> Instructions for the task
Working from the entries that follow, retype each one without any alteration.

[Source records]
--*--

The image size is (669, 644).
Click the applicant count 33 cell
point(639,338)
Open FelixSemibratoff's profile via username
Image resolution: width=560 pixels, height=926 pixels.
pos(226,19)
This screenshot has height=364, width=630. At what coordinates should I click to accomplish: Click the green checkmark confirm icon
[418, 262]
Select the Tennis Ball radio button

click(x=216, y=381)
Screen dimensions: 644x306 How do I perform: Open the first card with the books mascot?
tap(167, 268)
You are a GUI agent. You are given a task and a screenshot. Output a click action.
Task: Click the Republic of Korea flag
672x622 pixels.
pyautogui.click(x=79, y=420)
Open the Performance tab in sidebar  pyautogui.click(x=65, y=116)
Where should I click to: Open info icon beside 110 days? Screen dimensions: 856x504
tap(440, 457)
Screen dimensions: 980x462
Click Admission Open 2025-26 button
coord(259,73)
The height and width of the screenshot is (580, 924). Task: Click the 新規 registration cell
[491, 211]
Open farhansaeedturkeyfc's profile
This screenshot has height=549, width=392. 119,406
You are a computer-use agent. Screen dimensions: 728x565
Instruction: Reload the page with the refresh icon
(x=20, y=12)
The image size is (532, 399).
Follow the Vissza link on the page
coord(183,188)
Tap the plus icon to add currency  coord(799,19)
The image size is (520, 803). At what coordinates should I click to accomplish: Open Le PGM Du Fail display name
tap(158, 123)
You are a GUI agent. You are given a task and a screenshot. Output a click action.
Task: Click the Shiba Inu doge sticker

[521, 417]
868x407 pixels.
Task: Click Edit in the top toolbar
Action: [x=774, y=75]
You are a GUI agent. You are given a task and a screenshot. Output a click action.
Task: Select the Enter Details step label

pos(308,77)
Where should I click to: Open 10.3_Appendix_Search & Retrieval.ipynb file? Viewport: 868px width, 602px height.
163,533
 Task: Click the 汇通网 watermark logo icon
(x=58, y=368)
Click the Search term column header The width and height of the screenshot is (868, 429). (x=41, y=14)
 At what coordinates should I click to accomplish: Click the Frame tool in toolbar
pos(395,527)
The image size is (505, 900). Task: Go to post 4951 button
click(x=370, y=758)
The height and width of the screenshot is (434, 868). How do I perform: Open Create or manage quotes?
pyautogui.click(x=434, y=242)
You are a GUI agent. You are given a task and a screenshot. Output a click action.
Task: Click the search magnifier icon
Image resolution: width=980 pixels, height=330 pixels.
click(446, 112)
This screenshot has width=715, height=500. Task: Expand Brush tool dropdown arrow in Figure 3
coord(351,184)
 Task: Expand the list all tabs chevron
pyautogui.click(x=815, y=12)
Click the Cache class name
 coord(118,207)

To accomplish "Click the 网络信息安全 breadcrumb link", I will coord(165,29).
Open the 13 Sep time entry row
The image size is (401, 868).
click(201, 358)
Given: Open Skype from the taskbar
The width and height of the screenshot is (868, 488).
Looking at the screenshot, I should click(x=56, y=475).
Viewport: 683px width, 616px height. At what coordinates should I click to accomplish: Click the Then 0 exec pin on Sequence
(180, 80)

--*--

> Exercise response
The image size is (669, 644).
Click the applicant count 33 cell
point(639,338)
Open FelixSemibratoff's profile via username
Image resolution: width=560 pixels, height=926 pixels.
pos(226,19)
This screenshot has height=364, width=630. At what coordinates should I click to accomplish: Click the green checkmark confirm icon
[418, 262]
Select the Tennis Ball radio button

click(x=216, y=381)
Screen dimensions: 644x306 How do I perform: Open the first card with the books mascot?
tap(167, 268)
You are a GUI agent. You are given a task and a screenshot. Output a click action.
Task: Click the Republic of Korea flag
672x622 pixels.
pyautogui.click(x=79, y=420)
Open the Performance tab in sidebar  pyautogui.click(x=65, y=116)
Where should I click to: Open info icon beside 110 days? Screen dimensions: 856x504
tap(440, 457)
Screen dimensions: 980x462
Click Admission Open 2025-26 button
coord(259,73)
The height and width of the screenshot is (580, 924). Task: Click the 新規 registration cell
[491, 211]
Open farhansaeedturkeyfc's profile
This screenshot has height=549, width=392. 119,406
You are a computer-use agent. Screen dimensions: 728x565
Instruction: Reload the page with the refresh icon
(x=20, y=12)
The image size is (532, 399).
Follow the Vissza link on the page
coord(183,188)
Tap the plus icon to add currency  coord(799,19)
The image size is (520, 803). At what coordinates should I click to accomplish: Open Le PGM Du Fail display name
tap(158, 123)
You are a GUI agent. You are given a task and a screenshot. Output a click action.
Task: Click the Shiba Inu doge sticker

[521, 417]
868x407 pixels.
Task: Click Edit in the top toolbar
Action: [x=774, y=75]
You are a GUI agent. You are given a task and a screenshot. Output a click action.
Task: Select the Enter Details step label

pos(308,77)
Where should I click to: Open 10.3_Appendix_Search & Retrieval.ipynb file? Viewport: 868px width, 602px height.
163,533
 Task: Click the 汇通网 watermark logo icon
(x=58, y=368)
Click the Search term column header The width and height of the screenshot is (868, 429). (x=41, y=14)
 At what coordinates should I click to accomplish: Click the Frame tool in toolbar
pos(395,527)
The image size is (505, 900). Task: Go to post 4951 button
click(x=370, y=758)
The height and width of the screenshot is (434, 868). How do I perform: Open Create or manage quotes?
pyautogui.click(x=434, y=242)
You are a GUI agent. You are given a task and a screenshot. Output a click action.
Task: Click the search magnifier icon
Image resolution: width=980 pixels, height=330 pixels.
click(446, 112)
This screenshot has width=715, height=500. Task: Expand Brush tool dropdown arrow in Figure 3
coord(351,184)
 Task: Expand the list all tabs chevron
pyautogui.click(x=815, y=12)
Click the Cache class name
 coord(118,207)

To accomplish "Click the 网络信息安全 breadcrumb link", I will coord(165,29).
Open the 13 Sep time entry row
The image size is (401, 868).
click(201, 358)
Given: Open Skype from the taskbar
The width and height of the screenshot is (868, 488).
Looking at the screenshot, I should click(x=56, y=475).
Viewport: 683px width, 616px height. At what coordinates should I click to accomplish: Click the Then 0 exec pin on Sequence
(180, 80)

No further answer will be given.